ATHENS – Setting the stage for a likely court challenge, the Hellenic Gaming Commission (HGC) unanimously set aside a binding offer by Hard Rock International for a license to operate a casino when the abandoned Hellenikon International Airport is developed, insuring selection of the only other bidder, Mohegan Gaming & Entertainment.
The Florida-based Hard Rock lost out to the Connecticut-based Mohegan, which teamed with Greek real estate and construction giant Gek Terna to operate the casino at what will be the country’s biggest project, an 8-billion-euro ($8.86 billion) development.
It has been stalled for years after the airport shut down in 2001 when a new airport was opened northeast of the Greek capital with Hellenikon becoming a site of decrepit, decaying buildings, rusting aircraft, weeds and neglected.

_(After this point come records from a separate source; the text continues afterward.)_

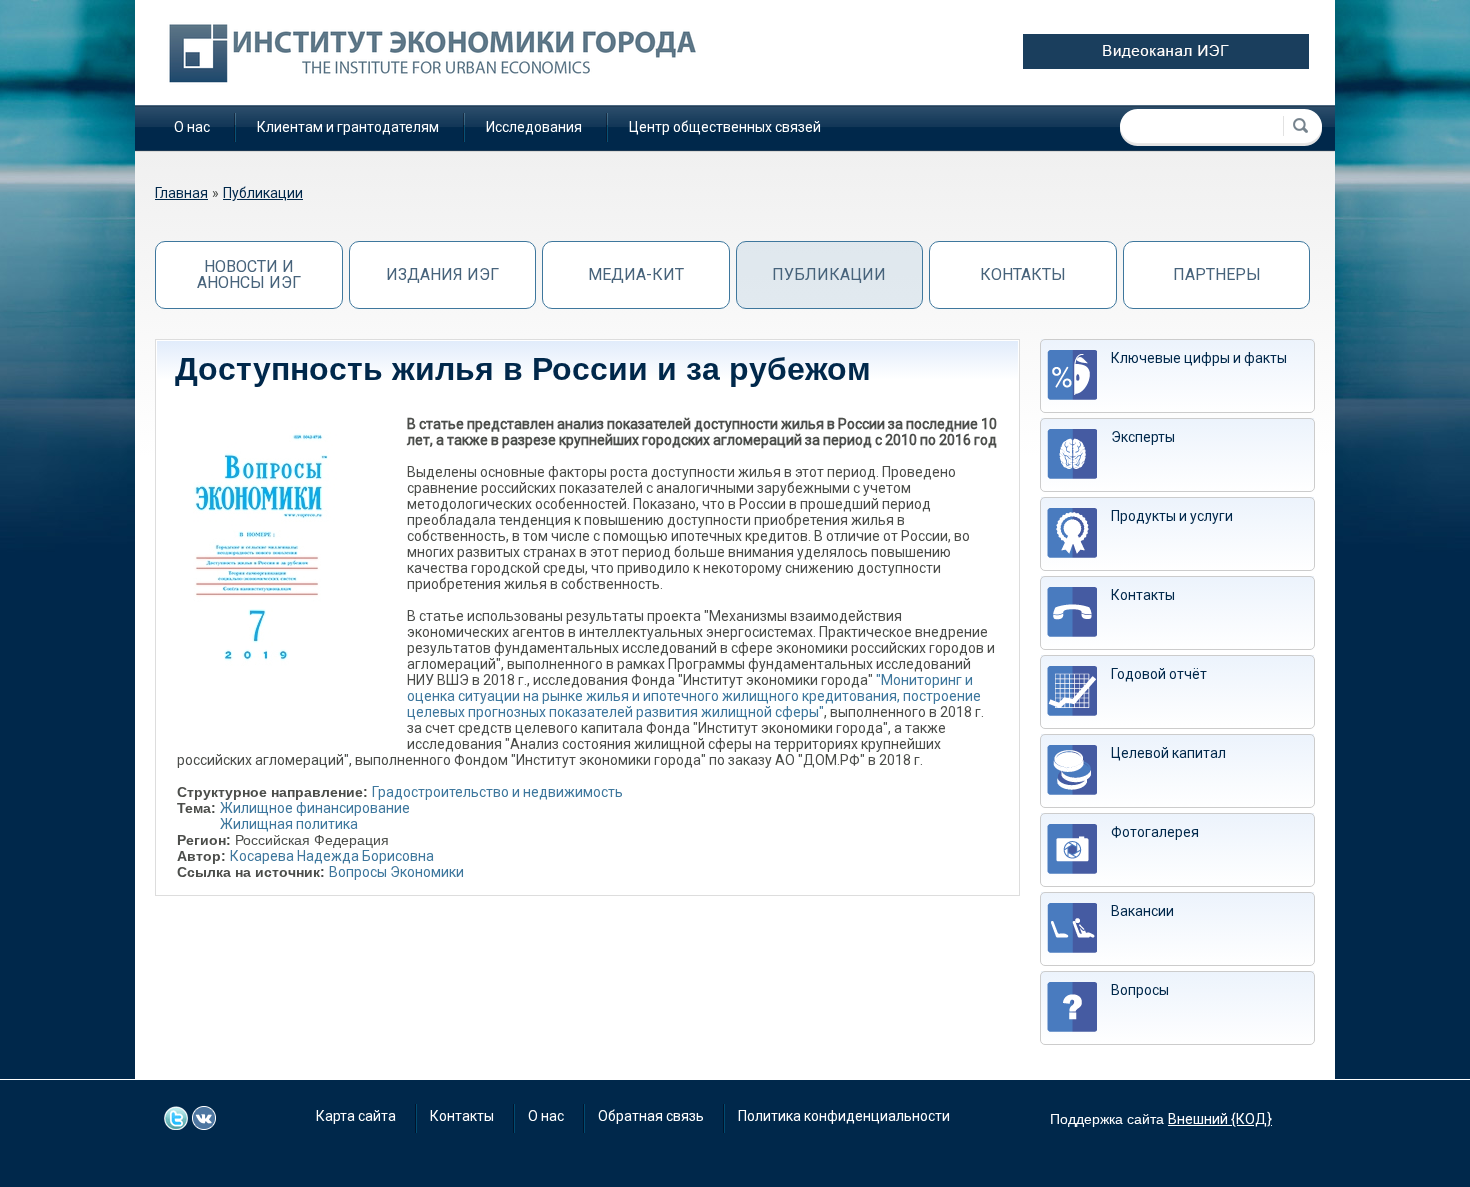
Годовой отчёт (1159, 674)
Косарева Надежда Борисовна (332, 856)
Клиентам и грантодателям (348, 127)
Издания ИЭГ (442, 274)
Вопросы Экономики (396, 872)
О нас (192, 127)
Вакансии (1142, 911)
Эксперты (1143, 437)
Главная (181, 193)
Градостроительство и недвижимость (497, 792)
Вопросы (1140, 990)
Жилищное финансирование (315, 808)
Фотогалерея (1155, 832)
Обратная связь (651, 1116)
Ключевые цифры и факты (1199, 358)
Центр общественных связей (725, 127)
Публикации (263, 193)
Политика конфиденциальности (844, 1116)
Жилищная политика (289, 824)
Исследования (534, 127)
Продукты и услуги (1172, 516)
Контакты (1023, 274)
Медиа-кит (636, 274)
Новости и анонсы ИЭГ (249, 274)
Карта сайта (356, 1116)
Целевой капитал (1168, 753)
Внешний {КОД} (1220, 1119)
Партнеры (1217, 274)
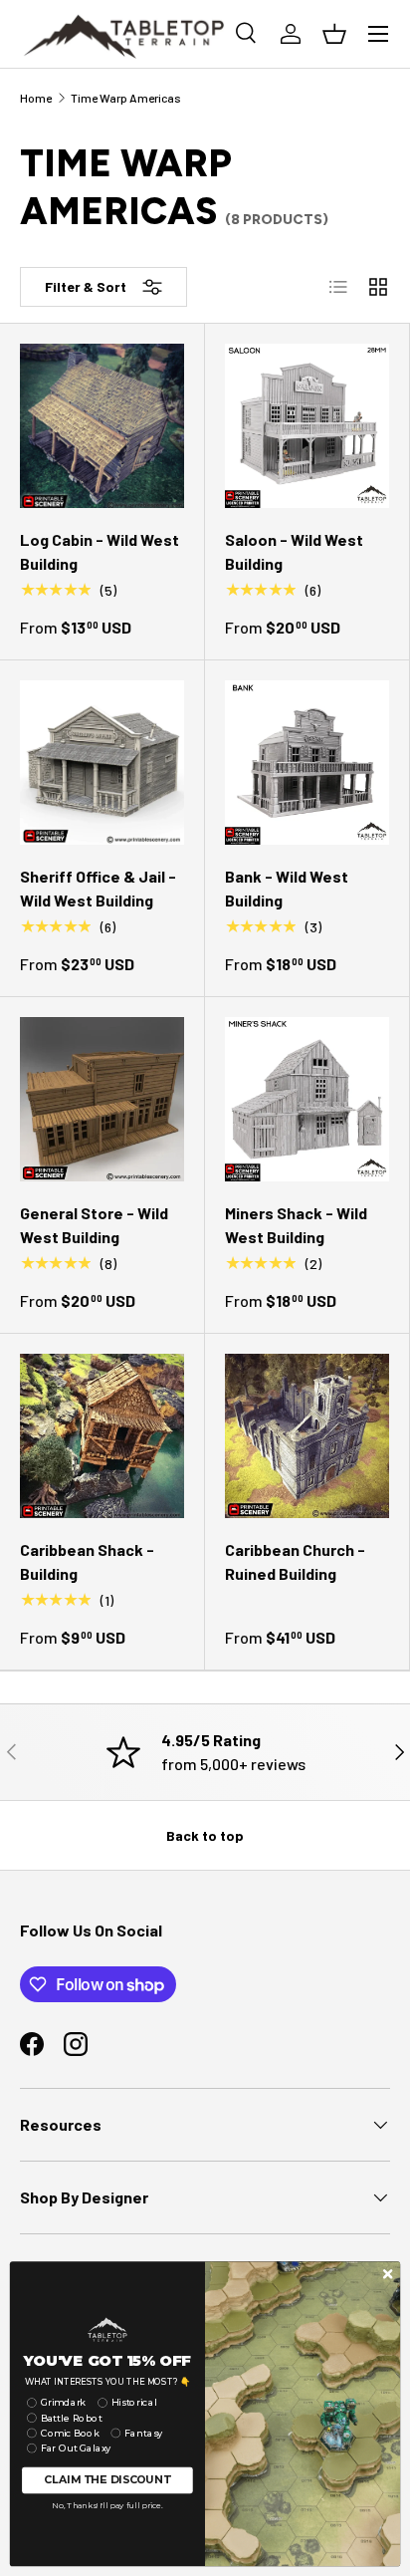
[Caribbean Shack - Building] (102, 1436)
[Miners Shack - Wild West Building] (307, 1099)
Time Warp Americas (126, 98)
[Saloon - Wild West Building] (307, 426)
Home (36, 98)
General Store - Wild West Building (94, 1224)
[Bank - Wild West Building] (307, 762)
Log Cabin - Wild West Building (99, 551)
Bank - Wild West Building (286, 888)
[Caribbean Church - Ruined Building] (307, 1436)
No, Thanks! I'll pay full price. (107, 2504)
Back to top (205, 1835)
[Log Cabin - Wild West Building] (102, 426)
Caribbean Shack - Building (87, 1561)
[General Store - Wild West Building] (102, 1099)
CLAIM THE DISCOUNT (107, 2479)
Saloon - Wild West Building (294, 551)
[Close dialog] (387, 2273)
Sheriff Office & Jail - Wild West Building (98, 888)
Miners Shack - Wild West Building (296, 1224)
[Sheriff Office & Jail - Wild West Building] (102, 762)
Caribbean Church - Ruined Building (295, 1561)
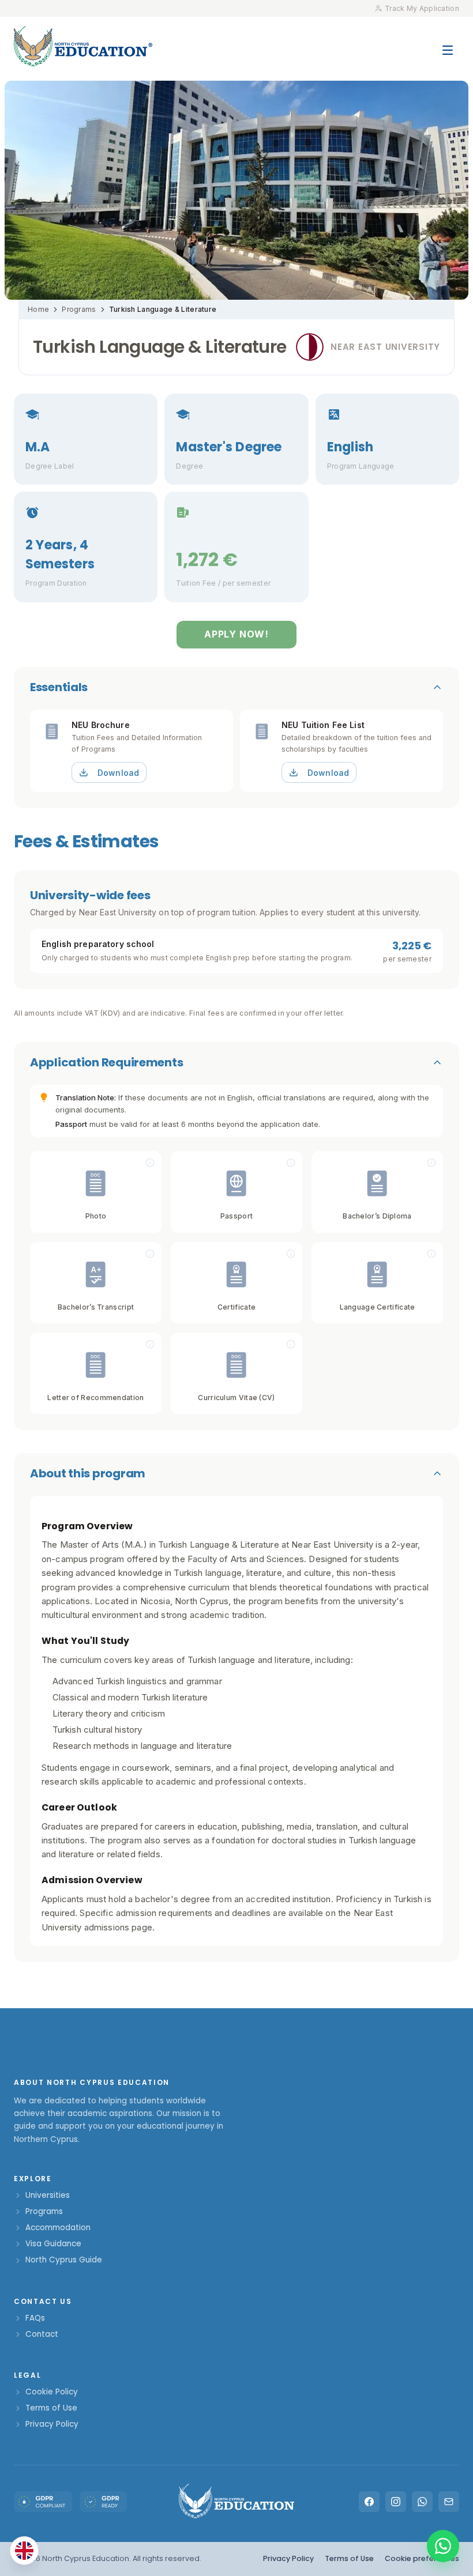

Prime Minister and New Democracy leader Kyriakos Mitsotakis has made starting the project a keystone for his administration after it was stymied by the anti-business former ruling Radical Left SYRIZA during its 4 ½ year reign that ended in July 7, 2019 snap polls.
In another unanimous decision, HGC’s board also unanimously decided that there is no conflict of interest regarding a legal adviser hired for the tender process, as Hard Rock claimed lawyers for Mohegan were working for the commission.
A source who wasn’t identified told the news agency Reuters earlier that Hard Rock submitted documents that failed to meet the tender’s criteria for financing of the project and required construction experience.
Once the bidders are officially notified of the decision, they have the right to appeal within 10 days and then technical offers will follow, although Hard Rock officials earlier said they would challenge if rejected and said the HGC was allowing undue interference from its rival Mohegan.